Objective Traumatic brain injury (TBI) has been associated with hypopituitarism and GH deficiency. However, TBI-mediated hypopituitarism may be more frequent than previously thought. The present work, performed in patients with severe TBI at least 1 year before, had three aims: (i) to evaluate the prevalence of hypopituitarism, (ii) in particular to evaluate the prevalence of GH deficiency, and (iii) to compare three different tests of GH reserve in this cohort.

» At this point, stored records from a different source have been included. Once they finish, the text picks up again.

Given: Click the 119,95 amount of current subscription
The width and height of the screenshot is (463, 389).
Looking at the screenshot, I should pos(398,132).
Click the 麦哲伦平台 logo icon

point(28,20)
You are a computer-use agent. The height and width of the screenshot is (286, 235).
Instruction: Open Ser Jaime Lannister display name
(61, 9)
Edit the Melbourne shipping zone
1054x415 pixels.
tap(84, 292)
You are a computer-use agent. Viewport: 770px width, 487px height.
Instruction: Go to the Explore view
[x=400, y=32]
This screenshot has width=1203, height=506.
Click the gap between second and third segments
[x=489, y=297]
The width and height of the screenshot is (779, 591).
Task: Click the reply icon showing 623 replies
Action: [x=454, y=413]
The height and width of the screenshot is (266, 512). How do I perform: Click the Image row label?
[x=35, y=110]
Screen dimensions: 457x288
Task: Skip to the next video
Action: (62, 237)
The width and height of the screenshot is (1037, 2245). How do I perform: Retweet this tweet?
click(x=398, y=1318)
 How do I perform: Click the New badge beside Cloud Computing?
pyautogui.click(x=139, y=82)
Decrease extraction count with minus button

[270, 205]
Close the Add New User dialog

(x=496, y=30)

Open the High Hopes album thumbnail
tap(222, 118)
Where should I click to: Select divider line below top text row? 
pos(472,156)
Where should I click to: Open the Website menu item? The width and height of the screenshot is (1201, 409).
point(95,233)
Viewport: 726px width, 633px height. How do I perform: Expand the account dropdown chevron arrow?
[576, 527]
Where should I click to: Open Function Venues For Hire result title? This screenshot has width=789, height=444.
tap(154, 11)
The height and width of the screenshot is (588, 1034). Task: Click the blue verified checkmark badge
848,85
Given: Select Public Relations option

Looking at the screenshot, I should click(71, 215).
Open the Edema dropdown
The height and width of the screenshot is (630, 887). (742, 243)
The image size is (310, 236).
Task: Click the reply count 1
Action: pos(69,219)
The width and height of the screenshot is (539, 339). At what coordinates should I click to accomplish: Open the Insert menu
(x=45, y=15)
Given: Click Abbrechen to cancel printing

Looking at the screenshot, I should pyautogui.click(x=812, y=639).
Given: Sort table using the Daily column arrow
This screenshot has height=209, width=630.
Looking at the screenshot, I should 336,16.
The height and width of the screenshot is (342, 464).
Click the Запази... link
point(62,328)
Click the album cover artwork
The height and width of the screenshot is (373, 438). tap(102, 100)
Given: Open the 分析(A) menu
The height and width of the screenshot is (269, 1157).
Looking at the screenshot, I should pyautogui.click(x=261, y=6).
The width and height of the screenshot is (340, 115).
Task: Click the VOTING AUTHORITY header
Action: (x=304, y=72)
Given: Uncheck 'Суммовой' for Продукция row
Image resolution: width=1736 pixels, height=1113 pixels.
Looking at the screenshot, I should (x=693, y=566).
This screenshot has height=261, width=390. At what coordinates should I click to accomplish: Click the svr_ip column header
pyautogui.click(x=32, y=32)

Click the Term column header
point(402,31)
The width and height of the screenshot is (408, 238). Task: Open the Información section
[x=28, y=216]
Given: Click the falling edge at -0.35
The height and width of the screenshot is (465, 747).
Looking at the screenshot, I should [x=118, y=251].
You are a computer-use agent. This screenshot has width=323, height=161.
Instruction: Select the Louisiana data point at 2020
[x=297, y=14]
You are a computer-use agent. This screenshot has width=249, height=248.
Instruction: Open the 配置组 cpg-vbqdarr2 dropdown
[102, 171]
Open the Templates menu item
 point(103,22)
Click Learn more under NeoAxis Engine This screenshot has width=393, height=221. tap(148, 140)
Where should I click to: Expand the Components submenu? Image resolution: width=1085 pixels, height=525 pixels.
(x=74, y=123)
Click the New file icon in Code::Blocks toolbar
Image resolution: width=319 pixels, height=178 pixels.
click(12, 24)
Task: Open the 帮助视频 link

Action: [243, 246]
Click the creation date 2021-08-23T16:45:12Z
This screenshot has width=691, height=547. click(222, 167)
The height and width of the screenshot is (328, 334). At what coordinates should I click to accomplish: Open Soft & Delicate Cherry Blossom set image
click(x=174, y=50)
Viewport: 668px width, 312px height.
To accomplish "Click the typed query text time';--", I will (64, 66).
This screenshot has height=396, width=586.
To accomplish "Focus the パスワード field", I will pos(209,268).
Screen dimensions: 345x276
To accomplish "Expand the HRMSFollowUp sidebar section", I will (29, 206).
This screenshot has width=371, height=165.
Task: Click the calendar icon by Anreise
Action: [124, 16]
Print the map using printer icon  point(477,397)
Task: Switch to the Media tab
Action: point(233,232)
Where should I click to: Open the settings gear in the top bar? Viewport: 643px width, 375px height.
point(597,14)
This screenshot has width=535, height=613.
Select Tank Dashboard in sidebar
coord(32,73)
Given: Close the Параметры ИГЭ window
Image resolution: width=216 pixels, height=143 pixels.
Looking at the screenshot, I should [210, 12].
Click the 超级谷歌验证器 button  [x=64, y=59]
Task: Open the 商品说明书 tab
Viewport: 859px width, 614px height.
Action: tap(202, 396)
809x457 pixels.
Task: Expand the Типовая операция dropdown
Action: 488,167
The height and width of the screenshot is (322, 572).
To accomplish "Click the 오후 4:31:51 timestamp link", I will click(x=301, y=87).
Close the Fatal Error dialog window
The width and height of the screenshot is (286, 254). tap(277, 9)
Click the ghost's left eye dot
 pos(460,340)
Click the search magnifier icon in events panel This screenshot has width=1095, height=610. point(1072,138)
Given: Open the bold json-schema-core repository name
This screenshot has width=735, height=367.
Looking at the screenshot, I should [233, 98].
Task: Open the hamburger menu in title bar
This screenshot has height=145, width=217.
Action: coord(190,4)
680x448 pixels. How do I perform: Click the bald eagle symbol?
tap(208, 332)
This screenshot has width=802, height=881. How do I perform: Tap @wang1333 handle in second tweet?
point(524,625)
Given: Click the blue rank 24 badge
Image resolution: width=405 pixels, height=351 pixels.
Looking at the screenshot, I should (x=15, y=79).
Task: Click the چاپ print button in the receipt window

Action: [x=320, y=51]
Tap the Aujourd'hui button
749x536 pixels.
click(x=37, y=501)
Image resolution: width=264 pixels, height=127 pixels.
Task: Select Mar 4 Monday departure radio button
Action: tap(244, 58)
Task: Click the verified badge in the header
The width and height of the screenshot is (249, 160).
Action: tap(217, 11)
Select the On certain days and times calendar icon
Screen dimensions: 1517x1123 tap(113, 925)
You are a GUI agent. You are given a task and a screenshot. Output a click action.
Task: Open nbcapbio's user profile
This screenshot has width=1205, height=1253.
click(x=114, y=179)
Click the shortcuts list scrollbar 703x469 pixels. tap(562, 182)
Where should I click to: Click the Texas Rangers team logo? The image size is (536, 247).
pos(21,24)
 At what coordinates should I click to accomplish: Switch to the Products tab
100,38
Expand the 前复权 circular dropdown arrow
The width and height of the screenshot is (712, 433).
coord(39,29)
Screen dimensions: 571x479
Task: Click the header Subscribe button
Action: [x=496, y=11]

Design and patients From a nonselected group of 249 patients admitted to our Clinical Centre for severe TBI over the last 5 years, 200 of them answered a custom made questionnaire of symptoms of hypopituitarism enclosed in the invitation letter to participate in the study. A total of 170 (99 men and 14 women), accepted to participate in the study (study cohort); 57 had normal questionnaires and were not further studied, 14 discontinued the study, and 99 attended the hospital for dynamic tests of pituitary hormone deficiencies. From these, 44 subjects with IGF-I in the lower range were tested with GHRH+GHRP-6; ITT; and glucagon tests of GH reserve, on three different occasions.

Measurements Pituitary hormones plus IGF-I and target gland hormones were analysed.

Results With regard to the initial cohort of 170 subjects (100%), three (1·7%) showed diabetes insipidus; 10 (5·8%) TSH deficiency, 11 (6·4%) ACTH deficiency and 29 (17%) gonadotrophin deficiency. In 10 subjects (5·8%), GH deficiency was diagnosed by strict criteria. Finally, 15 (8·8%) showed combined deficit of several hormones.

Conclusion After severe head trauma, gonadotrophin deficiency was the most common pituitary deficit. GH deficiency showed a prevalence similar to ACTH and TSH deficits, i.e. near 6% of the cohort. Taken together, 24·7% of the subjects studied showed any type of pituitary hormone deficiency.